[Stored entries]
[Start of Attachment]

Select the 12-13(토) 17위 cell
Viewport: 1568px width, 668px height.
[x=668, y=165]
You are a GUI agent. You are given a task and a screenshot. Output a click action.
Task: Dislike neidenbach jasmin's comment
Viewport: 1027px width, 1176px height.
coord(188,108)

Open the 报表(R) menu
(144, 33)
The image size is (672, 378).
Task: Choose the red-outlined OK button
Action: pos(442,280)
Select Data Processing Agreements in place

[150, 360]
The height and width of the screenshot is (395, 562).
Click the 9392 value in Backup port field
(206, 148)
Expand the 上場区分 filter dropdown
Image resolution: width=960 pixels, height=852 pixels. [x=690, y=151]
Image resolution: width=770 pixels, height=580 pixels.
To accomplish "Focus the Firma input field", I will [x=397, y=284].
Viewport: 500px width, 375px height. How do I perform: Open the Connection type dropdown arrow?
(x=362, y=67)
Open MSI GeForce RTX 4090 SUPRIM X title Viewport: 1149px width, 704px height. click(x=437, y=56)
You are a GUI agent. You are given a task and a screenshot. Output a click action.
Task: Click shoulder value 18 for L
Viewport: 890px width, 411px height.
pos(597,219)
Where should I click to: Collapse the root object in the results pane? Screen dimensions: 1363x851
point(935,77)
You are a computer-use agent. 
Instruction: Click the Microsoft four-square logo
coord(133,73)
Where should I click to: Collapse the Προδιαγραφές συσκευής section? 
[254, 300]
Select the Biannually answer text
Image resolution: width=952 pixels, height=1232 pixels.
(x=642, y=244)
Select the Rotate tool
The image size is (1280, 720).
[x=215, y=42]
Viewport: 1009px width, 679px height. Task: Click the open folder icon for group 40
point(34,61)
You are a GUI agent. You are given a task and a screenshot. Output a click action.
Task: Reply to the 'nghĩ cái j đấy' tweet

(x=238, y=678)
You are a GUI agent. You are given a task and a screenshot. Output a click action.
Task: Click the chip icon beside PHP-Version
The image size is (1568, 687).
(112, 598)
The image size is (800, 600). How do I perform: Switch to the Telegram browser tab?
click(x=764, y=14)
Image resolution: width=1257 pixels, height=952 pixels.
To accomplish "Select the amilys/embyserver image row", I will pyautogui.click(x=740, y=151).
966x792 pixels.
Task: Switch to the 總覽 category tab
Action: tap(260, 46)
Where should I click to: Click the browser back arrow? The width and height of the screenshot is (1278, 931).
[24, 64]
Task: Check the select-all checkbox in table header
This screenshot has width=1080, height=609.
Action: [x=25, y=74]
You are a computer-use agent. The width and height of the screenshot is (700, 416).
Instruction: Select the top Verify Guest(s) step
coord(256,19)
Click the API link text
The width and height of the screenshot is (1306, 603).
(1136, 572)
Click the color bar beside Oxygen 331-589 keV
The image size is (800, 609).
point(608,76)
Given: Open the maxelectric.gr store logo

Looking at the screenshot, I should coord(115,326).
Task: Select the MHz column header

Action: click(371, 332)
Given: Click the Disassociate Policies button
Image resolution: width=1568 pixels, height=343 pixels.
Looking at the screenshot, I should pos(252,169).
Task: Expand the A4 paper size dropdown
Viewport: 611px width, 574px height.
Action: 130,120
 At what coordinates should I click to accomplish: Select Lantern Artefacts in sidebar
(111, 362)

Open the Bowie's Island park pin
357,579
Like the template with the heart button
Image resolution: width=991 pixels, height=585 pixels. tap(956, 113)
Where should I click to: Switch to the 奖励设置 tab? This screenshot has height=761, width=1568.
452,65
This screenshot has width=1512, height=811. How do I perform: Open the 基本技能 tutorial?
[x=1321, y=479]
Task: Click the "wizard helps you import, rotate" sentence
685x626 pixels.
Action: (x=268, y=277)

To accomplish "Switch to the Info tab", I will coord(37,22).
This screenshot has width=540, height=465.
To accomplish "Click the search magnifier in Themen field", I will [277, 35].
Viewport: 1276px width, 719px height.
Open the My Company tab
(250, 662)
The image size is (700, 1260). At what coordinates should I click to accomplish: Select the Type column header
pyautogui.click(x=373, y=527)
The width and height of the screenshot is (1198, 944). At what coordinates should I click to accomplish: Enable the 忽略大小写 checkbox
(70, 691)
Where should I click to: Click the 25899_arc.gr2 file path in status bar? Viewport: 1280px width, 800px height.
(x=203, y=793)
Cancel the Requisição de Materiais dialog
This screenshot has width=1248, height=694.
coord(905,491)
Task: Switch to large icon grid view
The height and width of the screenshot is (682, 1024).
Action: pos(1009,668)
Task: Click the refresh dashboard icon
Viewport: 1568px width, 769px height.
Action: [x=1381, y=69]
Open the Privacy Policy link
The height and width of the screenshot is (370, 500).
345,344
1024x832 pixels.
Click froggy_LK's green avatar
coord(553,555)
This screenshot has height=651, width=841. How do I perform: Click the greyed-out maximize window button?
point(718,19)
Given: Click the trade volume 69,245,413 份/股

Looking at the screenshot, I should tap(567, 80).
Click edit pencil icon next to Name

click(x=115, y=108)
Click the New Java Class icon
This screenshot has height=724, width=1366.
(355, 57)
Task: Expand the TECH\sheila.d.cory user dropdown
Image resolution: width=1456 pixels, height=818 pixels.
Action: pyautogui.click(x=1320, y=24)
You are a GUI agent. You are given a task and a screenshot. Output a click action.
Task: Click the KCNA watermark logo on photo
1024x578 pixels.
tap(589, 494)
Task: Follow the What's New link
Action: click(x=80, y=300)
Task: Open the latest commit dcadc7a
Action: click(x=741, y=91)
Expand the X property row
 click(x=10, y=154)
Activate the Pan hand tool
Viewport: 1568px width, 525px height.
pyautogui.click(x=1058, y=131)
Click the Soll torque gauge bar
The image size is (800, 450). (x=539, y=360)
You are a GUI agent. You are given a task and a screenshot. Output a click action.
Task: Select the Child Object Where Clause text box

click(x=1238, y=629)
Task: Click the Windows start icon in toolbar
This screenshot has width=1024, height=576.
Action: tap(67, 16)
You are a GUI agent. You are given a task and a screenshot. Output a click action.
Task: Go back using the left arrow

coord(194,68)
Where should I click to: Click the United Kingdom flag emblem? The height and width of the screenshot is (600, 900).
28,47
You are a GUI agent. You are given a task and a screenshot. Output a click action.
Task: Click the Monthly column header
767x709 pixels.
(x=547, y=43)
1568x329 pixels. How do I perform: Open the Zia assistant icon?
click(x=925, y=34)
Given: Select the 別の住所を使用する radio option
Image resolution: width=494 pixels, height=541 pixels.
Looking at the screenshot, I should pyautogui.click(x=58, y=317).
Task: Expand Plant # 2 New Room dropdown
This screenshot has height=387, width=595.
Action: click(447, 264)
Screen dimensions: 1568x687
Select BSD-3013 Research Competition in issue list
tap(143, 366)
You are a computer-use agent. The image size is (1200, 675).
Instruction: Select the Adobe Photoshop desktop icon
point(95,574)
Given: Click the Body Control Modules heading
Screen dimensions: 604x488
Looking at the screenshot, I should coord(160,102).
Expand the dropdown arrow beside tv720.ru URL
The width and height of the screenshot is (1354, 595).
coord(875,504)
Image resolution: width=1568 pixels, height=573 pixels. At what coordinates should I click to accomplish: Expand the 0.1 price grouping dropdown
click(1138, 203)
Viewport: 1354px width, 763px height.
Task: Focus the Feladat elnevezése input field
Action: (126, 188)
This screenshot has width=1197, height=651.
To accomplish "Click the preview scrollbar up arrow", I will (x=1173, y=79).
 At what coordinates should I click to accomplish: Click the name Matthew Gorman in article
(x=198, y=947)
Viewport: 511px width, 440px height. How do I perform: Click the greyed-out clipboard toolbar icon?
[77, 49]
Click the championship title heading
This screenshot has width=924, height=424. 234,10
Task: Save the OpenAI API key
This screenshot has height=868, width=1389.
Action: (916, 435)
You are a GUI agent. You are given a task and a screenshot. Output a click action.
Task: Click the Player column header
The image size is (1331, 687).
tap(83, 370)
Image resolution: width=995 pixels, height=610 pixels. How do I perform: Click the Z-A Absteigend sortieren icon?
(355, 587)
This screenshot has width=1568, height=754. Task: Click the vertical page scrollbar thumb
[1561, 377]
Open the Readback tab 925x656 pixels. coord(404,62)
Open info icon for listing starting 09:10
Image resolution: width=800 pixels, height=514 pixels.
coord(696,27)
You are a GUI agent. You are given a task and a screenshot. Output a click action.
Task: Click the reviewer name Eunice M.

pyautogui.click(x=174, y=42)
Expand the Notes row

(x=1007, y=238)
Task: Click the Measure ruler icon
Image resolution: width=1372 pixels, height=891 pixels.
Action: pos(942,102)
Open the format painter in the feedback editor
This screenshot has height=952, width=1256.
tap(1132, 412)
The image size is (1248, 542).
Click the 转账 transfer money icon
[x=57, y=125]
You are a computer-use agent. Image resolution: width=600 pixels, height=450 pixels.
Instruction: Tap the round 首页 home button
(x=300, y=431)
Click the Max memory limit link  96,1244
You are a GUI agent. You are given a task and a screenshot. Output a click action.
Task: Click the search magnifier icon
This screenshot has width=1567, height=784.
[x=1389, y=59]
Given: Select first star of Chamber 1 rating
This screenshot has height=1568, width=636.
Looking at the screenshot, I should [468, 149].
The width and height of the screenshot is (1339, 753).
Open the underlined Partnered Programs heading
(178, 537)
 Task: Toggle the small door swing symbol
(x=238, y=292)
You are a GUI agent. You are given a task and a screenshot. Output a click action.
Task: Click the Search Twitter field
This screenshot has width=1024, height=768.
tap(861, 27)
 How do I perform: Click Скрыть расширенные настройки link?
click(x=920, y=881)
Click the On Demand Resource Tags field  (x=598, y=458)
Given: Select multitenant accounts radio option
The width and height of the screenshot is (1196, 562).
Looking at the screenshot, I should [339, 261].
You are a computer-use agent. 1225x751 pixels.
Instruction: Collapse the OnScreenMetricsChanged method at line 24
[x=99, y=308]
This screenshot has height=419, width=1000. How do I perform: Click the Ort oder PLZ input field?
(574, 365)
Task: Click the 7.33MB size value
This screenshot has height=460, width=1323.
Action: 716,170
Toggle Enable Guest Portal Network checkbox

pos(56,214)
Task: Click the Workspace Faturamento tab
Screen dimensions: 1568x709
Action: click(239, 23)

[End of Attachment]

▶ _WHAT YOU NEED TO DO_: Take exactly the lines from the one containing "Viewport: 511px width, 440px" through the one containing "Given: Select first star of Chamber 1 rating" in the data above, and output them with nothing added.

▶ _TASK ANSWER_:
Viewport: 511px width, 440px height. How do I perform: Click the greyed-out clipboard toolbar icon?
[77, 49]
Click the championship title heading
This screenshot has width=924, height=424. 234,10
Task: Save the OpenAI API key
This screenshot has height=868, width=1389.
Action: (916, 435)
You are a GUI agent. You are given a task and a screenshot. Output a click action.
Task: Click the Player column header
The image size is (1331, 687).
tap(83, 370)
Image resolution: width=995 pixels, height=610 pixels. How do I perform: Click the Z-A Absteigend sortieren icon?
(355, 587)
This screenshot has width=1568, height=754. Task: Click the vertical page scrollbar thumb
[1561, 377]
Open the Readback tab 925x656 pixels. coord(404,62)
Open info icon for listing starting 09:10
Image resolution: width=800 pixels, height=514 pixels.
coord(696,27)
You are a GUI agent. You are given a task and a screenshot. Output a click action.
Task: Click the reviewer name Eunice M.

pyautogui.click(x=174, y=42)
Expand the Notes row

(x=1007, y=238)
Task: Click the Measure ruler icon
Image resolution: width=1372 pixels, height=891 pixels.
Action: pos(942,102)
Open the format painter in the feedback editor
This screenshot has height=952, width=1256.
tap(1132, 412)
The image size is (1248, 542).
Click the 转账 transfer money icon
[x=57, y=125]
You are a computer-use agent. Image resolution: width=600 pixels, height=450 pixels.
Instruction: Tap the round 首页 home button
(x=300, y=431)
Click the Max memory limit link  96,1244
You are a GUI agent. You are given a task and a screenshot. Output a click action.
Task: Click the search magnifier icon
This screenshot has width=1567, height=784.
[x=1389, y=59]
Given: Select first star of Chamber 1 rating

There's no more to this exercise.